Ia pun menyarankan agar DPR merevisi RUU EBT menjadi RUU Energi Terbarukan agar dapat efektif dan berdampak pada pengembangan energi terbarukan (ET), yang fokus pada akselerasi pengembangan dan pemanfaatannya.
"Mulai dari hulu (R&D), pengembangan industri ET, kewajiban pemanfaatan ET di tingkat produsen dan konsumen energi, insentif pemanfaatan ET, serta dukungan dari pemerintah daerah dalam memajukan ET," kata Fabby kepada Katadata.co.id, Jumat (24/12).
Selain itu dengan berlarut-larutnya pembahasan RUU EBT yang masih jalan di tempat, investor juga akan melihat hal tersebut sebagai ketidakkonsistenan DPR dan pemerintah dalam mendukung ET.
"Political will yang akan diterjemahkan ke dalam country risk yang tinggi. Kalau risiko tinggi artinya cost financing tinggi dan expected return on investment juga tinggi. Ini akan memperlambat investasi dan daya saing ET," katanya.
Karena itu, Presiden Joko Widodo harus segera membuka ruang komunikasi dengan DPR. Khususnya, untuk meluruskan substansi RUU EBT menjadi RUU ET sebagai sikap pemerintah. Simak databoks berikut:
Meskipun, RUU EBT merupakan inisiatif DPR, namun tidak ada salahnya eksekutif menyampaikan pandangannya atas RUU tersebut. "Soal pengembangan PLTN, dikeluarkan dari draft RUU EBT dan dimasukan saja dalam revisi UU No. 10/1997 tentang Ketenaganukliran, melengkapi aspek bisnis dan komersial," ujar Fabby.

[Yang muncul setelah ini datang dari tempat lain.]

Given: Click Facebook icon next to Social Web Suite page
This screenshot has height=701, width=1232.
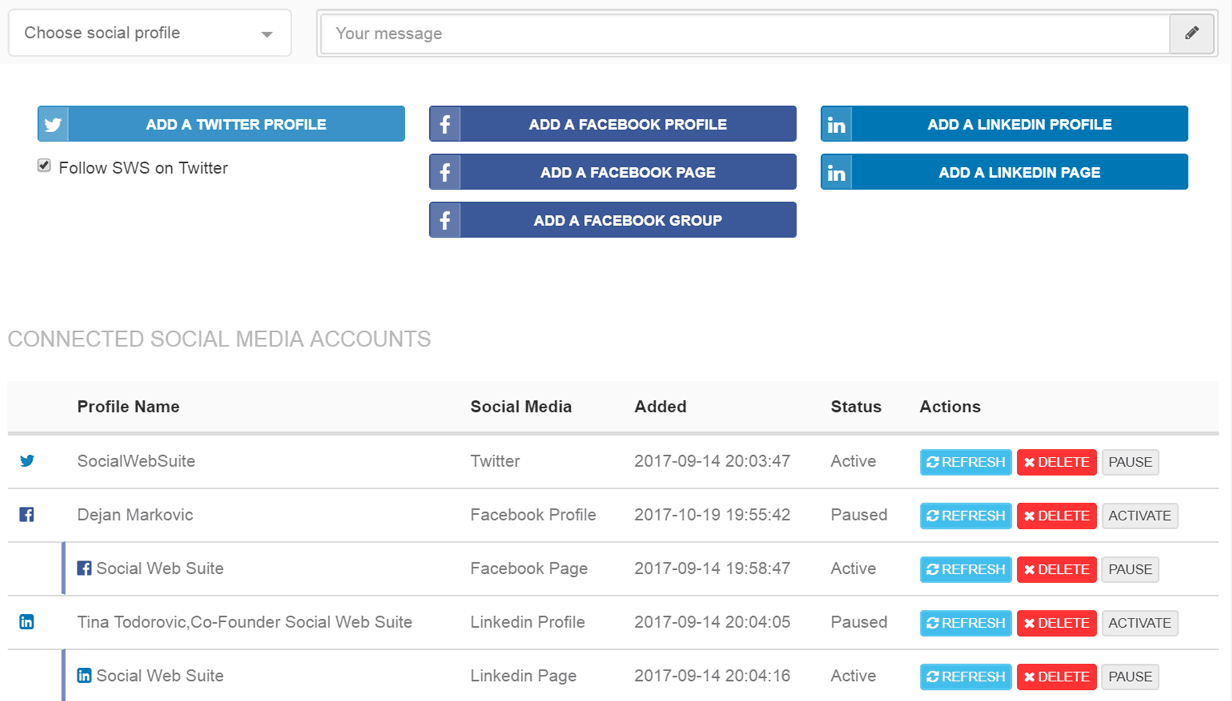Looking at the screenshot, I should coord(84,568).
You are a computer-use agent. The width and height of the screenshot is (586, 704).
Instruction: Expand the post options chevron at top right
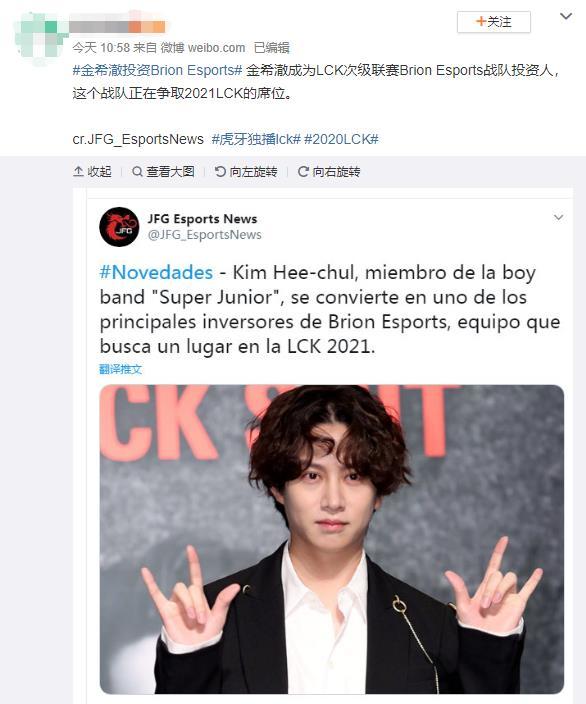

Direktur Eksekutif Pusat Studi Hukum Energi dan Pertambangan (Pushep) Bisman Bakhtiar menilai dampak RUU EBT terhadap tata kelola dan tata niaga EBT sangat besar. Saat ini masalah utama terhambatnya pengembangan EBT karena tidak ada jaminan kepastian hukum, sehingga kurang menarik bagi iklim investasi.
"RUU EBT sudah pasti tidak selesai tahun ini karena pembahasan belum dimulai, DIM (daftar inventarisasi masalah) dari pemerintah juga belum ada, tentunya ini sangat disayangkan," katanya.
Dia pun berharap awal tahun depan RUU ini dapat segera dibahas dan diselesaikan. Menurutnya, akan lebih baik jika pembahasan RUU EBT disinergikan dan selaraskan dengan rencana perubahan UU Energi UU 30 Tahun 2007.
Selain itu, ugrensi harus segera diselesaikannya RUU EBT saat ini lantaran masih ada Revisi UU Migas yang menanti untuk segera dibahas. Mengingat, saat ini RUU Migas tidak masuk Prolegnas prioritas tahunan karena DPR masih proses pembahasan RUU EBT.
"Pilihannya adalah segera secepatnya selesaikan Pembahasan RUU EBT atau kalau tidak mungkin selesai dilewati untuk disalip dengan penyiapan RUU Migas, mengingat perubahan UU Migas juga sangat urgen dan mendesak," katanya
Menurut Bisma, setidaknya ada beberapa isu yang mengganjal RUU EBT antara lain yakni soal kelembagaan dan tata niaga, soal insentif dan tarif, serta soal masuknya pengaturan Nuklir dalam RUU EBT.